Friday, August 24, 2007

libxml++ vs xerces C++

When I was reading "API: Design Matters" I recalled one example of good API vs bad API. Actually my example is more about good API documentation vs bad API documentation but I suspect there is a correlation between these two things. It is definitely hard to write good documentation if your API sucks.

So my story is that I had a task to read XML data in C++ application. XML data was small and performance of this part of the application was not critical so it looked like the simplest way to read this data was to load DOM tree for XML document and just use DOM API and maybe couple simple XPath queries. It was the first time I needed to do this in C++; I had no previous experience with any XML C++ libraries. So, I do google search (or maybe it was apt-cache search - I don't remember) and the first thing I find is xerces C++. Quote from project's website:

Xerces-C++ makes it easy to give your application the ability to read and write XML data.
Sounds good, just what I need. So I dig documentation and find it to be completely unhelpful as it is just Doxygen autogenerated undocumentation. Fine, I can read code, let's check sample code then. I open sample code and I find that the shortest example how to parse XML into DOM tree and how to access data in the tree (DOMCount) consists of two files which are more then 600 lines long in total. Huh? I don't want to read 15 pages of code just to learn how to do two simple actions: parse XML into DOM and get data from DOM. Other examples are even more bad. Several files, several classes just to read and print freaking XML (DOMPrint). You've got to be kidding me. It cannot be that hard.

I don't really want to waste hours to learn API I'm unlikely to use ever again. After all I don't write much C++ code and I definitely don't write much C++ code that needs XML. So time to search further. Next hit is libxml++. It is C++ wrapper over popular C XML library libxml.
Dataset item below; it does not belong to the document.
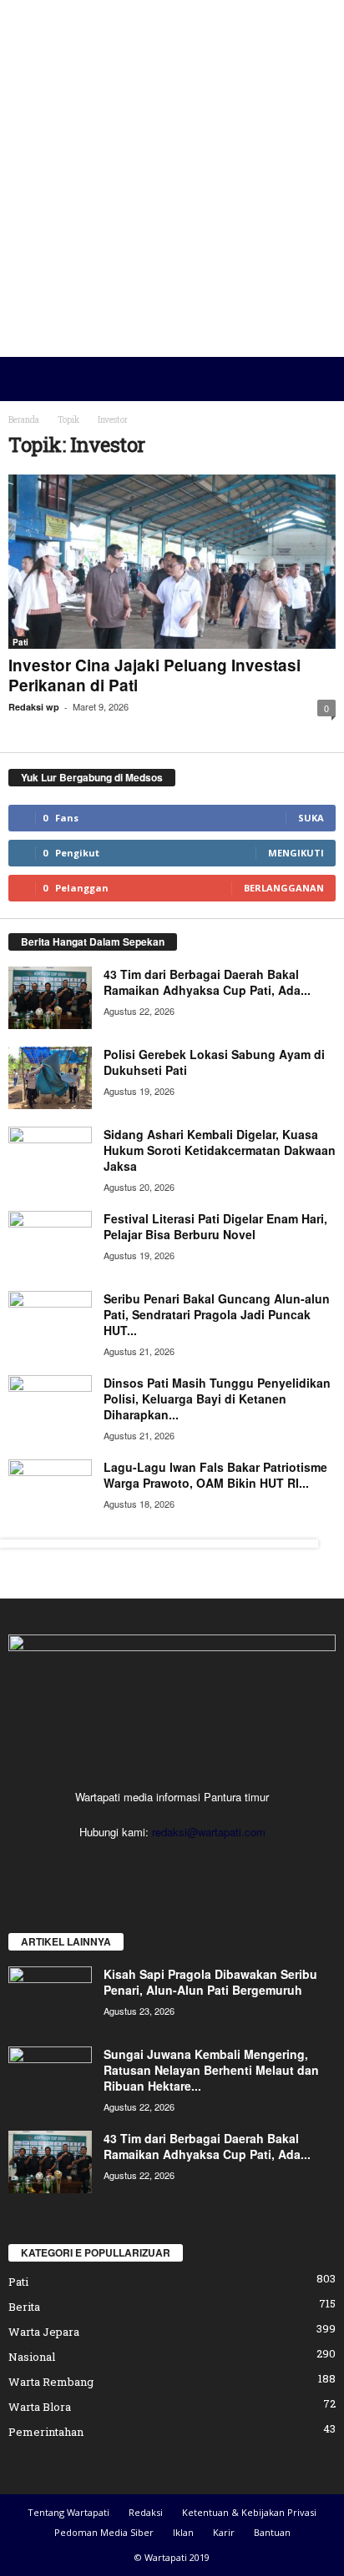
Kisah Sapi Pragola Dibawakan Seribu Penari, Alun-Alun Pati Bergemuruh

This time there is actually some documentation that does try to explain how to use the library. And this documentation contains an example which while being just about 150 lines manages to demonstrate most of library's DOM API.

End result: I finish my code to read my XML data in next 30 minutes using libxml++. It is simple, short and it works.

So what's wrong with xerces C++? There is no introduction level documentation at all. Examples look too complex for the problem they are supposed to show solution for. And the reason for this is that API is just bad: it requires writing unnecessary complex client code.

Update: boris corrected me about lack of introduction level documentation in a comment to this blog post. Turned out I missed it. As a weak excuse I'll blame bad navigation on the project's site :)

Thursday, August 16, 2007

4 silly mistakes in use of MySQL indexes

1. Not learning how to use EXPLAIN SELECT

I'm really surprised how many developers who use MySQL all the time and who do not know or understand how to use EXPLAIN SELECT. I've seen several times developers proposing serious architectural changes to their code to minimize, partition or cache data in their database when the actual solution was to spend 30 minutes thinking over result of EXPLAIN SELECT and adding or changing couple indexes.

2. Wasting space with redundant indexes

If you have multicolumn index it means you don't need a separate index which is subset of the first index. It is easier to explain with an example:

col1 INT,
col2 INT,
PRIMARY (col1, col2),
KEY (col1)
Index on col1 is redundant as any search on col1 can use primary index. This just wastes disk space and might make some queries which change this table a bit slower.

There is one but! See below..

3. Incorrect order of columns in index

Order of columns in multicolumn index is important. From MySQL documentation:
MySQL cannot use an index if the columns do not form a leftmost prefix of the index.
col1 INT,
col2 INT,
col3 INT,
KEY (col1, col2)
MySQL wont use any indexes for query like
SELECT * FROM table2 WHERE col2=123
EXPLAIN SELECT shows this instantly. If you want to run this query faster either change order of columns in the index or add another one.

4. Not using multicolumn indexes when you need to

MySQL can use only one index per table in a time so if you query by several columns in the table you may need to add multicolumn index. Example:
col1 INT,
col2 INT,
col3 INT,
KEY (col1)
Query like
SELECT * FROM table2 WHERE col1=123 AND col2=456
would use the index on col1 to reduce number of rows to check but MySQL can do much better if you add multicolumn index which covers both col1 and col2. The effect of adding such index is very easy to see with EXPLAIN SELECT.